▶ _Document text_
1. A cue stick, comprising:
(a) a base shaft having a first end, a second end opposed to said first end, an internal anchoring space extending through said second end, and a longitudinal cavity disposed between said first end and said second end, said longitudinal cavity being at least 12 inches in length;
(b) a tip end piece having a lower portion extending through said second end of said base shaft into said internal anchoring space of said base shaft, an upper portion spaced from said lower portion, and a bore disposed between said lower portion and said upper portion and extending through said lower portion;
(c) an inner core pin extending at one end through said second end of said base shaft and into said anchoring space of said base shaft, and extending at the other end through said lower portion of said tip end piece into said bore of said tip end piece; and
(d) a sleeve extending around said upper portion of said tip end piece.
2. The cue stick of claim 1 wherein said tip end piece has a first end and a second end opposed to said first end, said second end of said tip end piece being flush with said second end of said sleeve.
3. The cue stick of claim 2 further comprising a cue tip attached to the second end of said tip end piece.
4. The cue stick of claim 1 further comprising a handle attached to said first end of said base shaft.
5. The cue stick of claim 1 wherein said longitudinal cavity of said base shaft is filled with a vibration-dampening material.
6. The cue stick of claim 1, wherein said base shaft comprises a plurality of longitudinal, rounded sections attached together, each of said sections being formed of wood.
7. The cue stick of claim 6 wherein said base shaft includes at least three longitudinal, rounded sections attached together.
8. The cue stick of claim 6 wherein each longitudinal rounded section comprises wood fibers oriented in a longitudinal direction.
9. The cue stick of claim 6 wherein said base shaft includes six longitudinal rounded sections attached and arranged together in a manner such that said base shaft includes a symmetrical shape and an axial cavity extending through the middle thereof.

▶ _Requirements_
(1) In the cue stick claims, what minimum length is given for the longitudinal cavity of the base shaft?
(2) Update the records from the line with "Where should I click to: Open the Run" to the line with "[x=258, y=15]", replacing "End Date" with "Start Date" and leaving everything else unchanged. Return only those lines.
The records that come next bear no relation to the cue stick claims.

Raw records

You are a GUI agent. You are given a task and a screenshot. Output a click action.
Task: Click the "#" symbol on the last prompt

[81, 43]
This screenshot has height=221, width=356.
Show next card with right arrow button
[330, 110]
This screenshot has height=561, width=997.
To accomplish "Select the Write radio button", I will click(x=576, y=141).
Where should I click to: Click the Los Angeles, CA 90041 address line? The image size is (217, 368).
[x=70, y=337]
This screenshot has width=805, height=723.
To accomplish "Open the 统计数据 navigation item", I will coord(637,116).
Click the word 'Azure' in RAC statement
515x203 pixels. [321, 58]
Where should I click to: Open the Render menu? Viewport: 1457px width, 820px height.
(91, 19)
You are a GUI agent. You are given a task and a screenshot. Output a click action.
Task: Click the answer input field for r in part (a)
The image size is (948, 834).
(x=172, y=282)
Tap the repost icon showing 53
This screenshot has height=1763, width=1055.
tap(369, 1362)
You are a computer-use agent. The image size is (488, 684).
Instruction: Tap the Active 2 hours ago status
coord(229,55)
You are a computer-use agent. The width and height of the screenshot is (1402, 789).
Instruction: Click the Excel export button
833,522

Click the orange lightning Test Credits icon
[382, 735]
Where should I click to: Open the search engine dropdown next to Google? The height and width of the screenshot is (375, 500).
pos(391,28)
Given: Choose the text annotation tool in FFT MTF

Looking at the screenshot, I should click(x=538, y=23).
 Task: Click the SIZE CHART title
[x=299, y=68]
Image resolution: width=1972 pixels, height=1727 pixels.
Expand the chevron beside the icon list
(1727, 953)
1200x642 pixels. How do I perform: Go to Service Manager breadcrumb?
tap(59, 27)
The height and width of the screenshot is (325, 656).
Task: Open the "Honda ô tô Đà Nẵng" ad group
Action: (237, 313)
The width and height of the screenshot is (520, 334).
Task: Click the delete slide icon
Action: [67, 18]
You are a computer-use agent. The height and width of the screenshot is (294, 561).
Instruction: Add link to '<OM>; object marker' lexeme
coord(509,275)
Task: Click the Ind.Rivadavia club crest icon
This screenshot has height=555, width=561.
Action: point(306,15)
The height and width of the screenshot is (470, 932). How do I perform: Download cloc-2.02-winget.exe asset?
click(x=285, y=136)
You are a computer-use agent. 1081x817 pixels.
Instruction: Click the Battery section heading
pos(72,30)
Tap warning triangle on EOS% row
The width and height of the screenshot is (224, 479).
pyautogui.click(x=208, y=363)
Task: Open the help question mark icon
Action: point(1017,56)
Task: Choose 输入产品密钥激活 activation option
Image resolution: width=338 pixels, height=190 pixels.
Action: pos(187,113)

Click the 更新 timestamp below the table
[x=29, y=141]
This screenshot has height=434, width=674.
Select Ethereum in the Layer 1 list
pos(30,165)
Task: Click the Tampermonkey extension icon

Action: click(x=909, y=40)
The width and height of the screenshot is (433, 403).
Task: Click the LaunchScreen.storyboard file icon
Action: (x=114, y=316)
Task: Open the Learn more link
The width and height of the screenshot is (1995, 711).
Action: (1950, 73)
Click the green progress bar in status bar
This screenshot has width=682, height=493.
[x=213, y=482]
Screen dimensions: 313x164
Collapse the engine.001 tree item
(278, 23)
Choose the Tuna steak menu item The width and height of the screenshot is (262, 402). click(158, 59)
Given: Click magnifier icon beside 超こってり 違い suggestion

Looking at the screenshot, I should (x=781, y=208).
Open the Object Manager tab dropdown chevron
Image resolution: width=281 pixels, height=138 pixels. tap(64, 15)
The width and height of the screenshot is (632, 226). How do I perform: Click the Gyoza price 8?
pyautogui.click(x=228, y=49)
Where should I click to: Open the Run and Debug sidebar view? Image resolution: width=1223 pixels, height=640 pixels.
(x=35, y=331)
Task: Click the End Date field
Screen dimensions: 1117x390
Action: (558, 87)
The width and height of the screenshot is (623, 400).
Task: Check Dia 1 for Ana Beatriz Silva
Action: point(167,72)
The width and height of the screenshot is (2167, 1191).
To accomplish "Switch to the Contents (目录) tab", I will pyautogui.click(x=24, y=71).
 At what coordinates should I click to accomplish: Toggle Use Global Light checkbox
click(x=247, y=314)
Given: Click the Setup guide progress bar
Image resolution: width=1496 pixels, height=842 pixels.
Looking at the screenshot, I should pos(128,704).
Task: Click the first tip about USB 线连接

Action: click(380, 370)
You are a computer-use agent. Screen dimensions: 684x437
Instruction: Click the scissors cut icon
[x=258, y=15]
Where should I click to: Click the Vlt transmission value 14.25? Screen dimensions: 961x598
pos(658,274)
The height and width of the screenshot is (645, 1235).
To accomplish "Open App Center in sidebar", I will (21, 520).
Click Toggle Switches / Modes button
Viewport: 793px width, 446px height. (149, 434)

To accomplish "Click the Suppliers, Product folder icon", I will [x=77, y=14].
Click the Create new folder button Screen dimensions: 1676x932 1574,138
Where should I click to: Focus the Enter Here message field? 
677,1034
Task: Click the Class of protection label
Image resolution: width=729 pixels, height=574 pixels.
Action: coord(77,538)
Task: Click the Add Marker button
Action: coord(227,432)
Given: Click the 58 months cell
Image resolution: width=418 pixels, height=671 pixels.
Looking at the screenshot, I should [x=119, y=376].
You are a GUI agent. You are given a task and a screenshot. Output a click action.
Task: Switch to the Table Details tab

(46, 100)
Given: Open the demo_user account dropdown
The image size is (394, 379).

▶ _The answers_
(1) At least 12 inches.

(2)
Where should I click to: Open the Run and Debug sidebar view? Image resolution: width=1223 pixels, height=640 pixels.
(x=35, y=331)
Task: Click the Start Date field
Screen dimensions: 1117x390
Action: (558, 87)
The width and height of the screenshot is (623, 400).
Task: Check Dia 1 for Ana Beatriz Silva
Action: point(167,72)
The width and height of the screenshot is (2167, 1191).
To accomplish "Switch to the Contents (目录) tab", I will pyautogui.click(x=24, y=71).
 At what coordinates should I click to accomplish: Toggle Use Global Light checkbox
click(x=247, y=314)
Given: Click the Setup guide progress bar
Image resolution: width=1496 pixels, height=842 pixels.
Looking at the screenshot, I should pos(128,704).
Task: Click the first tip about USB 线连接

Action: click(380, 370)
You are a computer-use agent. Screen dimensions: 684x437
Instruction: Click the scissors cut icon
[x=258, y=15]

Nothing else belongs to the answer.